### The data
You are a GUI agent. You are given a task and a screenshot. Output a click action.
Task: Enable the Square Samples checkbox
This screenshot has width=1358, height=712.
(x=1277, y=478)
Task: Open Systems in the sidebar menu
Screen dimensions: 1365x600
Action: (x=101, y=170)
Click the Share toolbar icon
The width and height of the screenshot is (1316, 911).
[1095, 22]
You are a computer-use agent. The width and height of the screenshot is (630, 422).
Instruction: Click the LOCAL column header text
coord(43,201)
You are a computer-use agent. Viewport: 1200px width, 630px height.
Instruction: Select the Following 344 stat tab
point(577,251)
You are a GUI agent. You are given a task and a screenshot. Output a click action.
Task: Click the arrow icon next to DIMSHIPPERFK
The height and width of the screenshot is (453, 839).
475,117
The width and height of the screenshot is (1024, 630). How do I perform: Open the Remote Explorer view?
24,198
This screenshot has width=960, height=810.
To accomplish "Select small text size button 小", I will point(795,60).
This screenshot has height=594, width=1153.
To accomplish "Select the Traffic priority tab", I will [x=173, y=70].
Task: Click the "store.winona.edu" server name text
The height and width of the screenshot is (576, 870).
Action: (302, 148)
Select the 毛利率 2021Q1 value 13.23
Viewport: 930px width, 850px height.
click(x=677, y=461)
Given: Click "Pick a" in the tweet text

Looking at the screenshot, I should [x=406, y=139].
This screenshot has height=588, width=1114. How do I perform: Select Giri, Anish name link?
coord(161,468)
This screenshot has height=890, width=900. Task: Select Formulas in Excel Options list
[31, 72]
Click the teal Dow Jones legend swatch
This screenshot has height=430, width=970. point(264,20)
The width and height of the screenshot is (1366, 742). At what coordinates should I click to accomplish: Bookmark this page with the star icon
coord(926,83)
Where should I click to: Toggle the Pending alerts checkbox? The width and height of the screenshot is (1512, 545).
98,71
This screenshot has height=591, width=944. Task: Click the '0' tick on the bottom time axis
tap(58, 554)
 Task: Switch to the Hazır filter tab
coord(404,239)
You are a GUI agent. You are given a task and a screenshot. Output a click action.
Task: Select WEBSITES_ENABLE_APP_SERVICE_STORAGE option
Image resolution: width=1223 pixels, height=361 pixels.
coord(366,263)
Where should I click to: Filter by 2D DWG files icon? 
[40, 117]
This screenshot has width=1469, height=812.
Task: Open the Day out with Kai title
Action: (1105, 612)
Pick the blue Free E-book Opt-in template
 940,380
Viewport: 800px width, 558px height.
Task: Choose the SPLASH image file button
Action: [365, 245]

### Exercise goal
Restate all of the material, keeping every word intact.

### Reply to the task
You are a GUI agent. You are given a task and a screenshot. Output a click action.
Task: Enable the Square Samples checkbox
This screenshot has width=1358, height=712.
(x=1277, y=478)
Task: Open Systems in the sidebar menu
Screen dimensions: 1365x600
Action: (x=101, y=170)
Click the Share toolbar icon
The width and height of the screenshot is (1316, 911).
[1095, 22]
You are a computer-use agent. The width and height of the screenshot is (630, 422).
Instruction: Click the LOCAL column header text
coord(43,201)
You are a computer-use agent. Viewport: 1200px width, 630px height.
Instruction: Select the Following 344 stat tab
point(577,251)
You are a GUI agent. You are given a task and a screenshot. Output a click action.
Task: Click the arrow icon next to DIMSHIPPERFK
The height and width of the screenshot is (453, 839).
475,117
The width and height of the screenshot is (1024, 630). How do I perform: Open the Remote Explorer view?
24,198
This screenshot has width=960, height=810.
To accomplish "Select small text size button 小", I will point(795,60).
This screenshot has height=594, width=1153.
To accomplish "Select the Traffic priority tab", I will [x=173, y=70].
Task: Click the "store.winona.edu" server name text
The height and width of the screenshot is (576, 870).
Action: (302, 148)
Select the 毛利率 2021Q1 value 13.23
Viewport: 930px width, 850px height.
click(x=677, y=461)
Given: Click "Pick a" in the tweet text

Looking at the screenshot, I should [x=406, y=139].
This screenshot has height=588, width=1114. How do I perform: Select Giri, Anish name link?
coord(161,468)
This screenshot has height=890, width=900. Task: Select Formulas in Excel Options list
[31, 72]
Click the teal Dow Jones legend swatch
This screenshot has height=430, width=970. point(264,20)
The width and height of the screenshot is (1366, 742). At what coordinates should I click to accomplish: Bookmark this page with the star icon
coord(926,83)
Where should I click to: Toggle the Pending alerts checkbox? The width and height of the screenshot is (1512, 545).
98,71
This screenshot has height=591, width=944. Task: Click the '0' tick on the bottom time axis
tap(58, 554)
 Task: Switch to the Hazır filter tab
coord(404,239)
You are a GUI agent. You are given a task and a screenshot. Output a click action.
Task: Select WEBSITES_ENABLE_APP_SERVICE_STORAGE option
Image resolution: width=1223 pixels, height=361 pixels.
coord(366,263)
Where should I click to: Filter by 2D DWG files icon? 
[40, 117]
This screenshot has width=1469, height=812.
Task: Open the Day out with Kai title
Action: (1105, 612)
Pick the blue Free E-book Opt-in template
 940,380
Viewport: 800px width, 558px height.
Task: Choose the SPLASH image file button
Action: [365, 245]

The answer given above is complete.